If the confidence value of said far-end recognition result smaller or equal to the confidence value of local recognition result, according to the control command that the cloud computing platform server returns, is exported local recognition result, said control command is used for the local recognition result of indication output.

3. audio recognition method according to claim 1 is characterized in that, also comprises:

Obtain database update information from said cloud computing platform server;

According to the said Embedded Speech Recognition System database of said database update information updating.

4. according to any described audio recognition method among the claim 1-3, it is characterized in that said Embedded Speech Recognition System database is used for control store instruction.

5. a speech recognition equipment is characterized in that, comprising:

6. speech recognition equipment according to claim 5 is characterized in that, also comprises:

The recognition result sending module is used for the confidence value of sending said local recognition result and local recognition result to said cloud computing platform server;

Said second output module; If also be used for the confidence value of the confidence value of said far-end recognition result smaller or equal to local recognition result; According to the control command that the cloud computing platform server returns, export local recognition result, said control command is used for the local recognition result of indication output.

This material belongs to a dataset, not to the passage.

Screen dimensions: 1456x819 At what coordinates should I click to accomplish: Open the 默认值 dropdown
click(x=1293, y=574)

7. speech recognition equipment according to claim 5 is characterized in that, also comprises:

The lastest imformation acquisition module is used for obtaining database update information from said cloud computing platform server;

Update module is used for according to the said Embedded Speech Recognition System database of said database update information updating.

8. according to any described speech recognition equipment among the claim 5-7, it is characterized in that said Embedded Speech Recognition System database is used for control store instruction.

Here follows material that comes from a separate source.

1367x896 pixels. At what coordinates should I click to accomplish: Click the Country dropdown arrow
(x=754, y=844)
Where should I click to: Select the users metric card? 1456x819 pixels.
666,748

9. a speech recognition system is characterized in that, comprising:

10. speech recognition system according to claim 9 is characterized in that,

Said speech recognition equipment also is used for the confidence value of sending said local recognition result and local recognition result to said cloud computing platform server; According to the control command that the cloud computing platform server returns, export local recognition result;

Said cloud computing platform server also is used to obtain the confidence value of said far-end recognition result; If the confidence value of said far-end recognition result smaller or equal to the confidence value of local recognition result, is sent the control command of the local recognition result of indication output to said speech recognition equipment.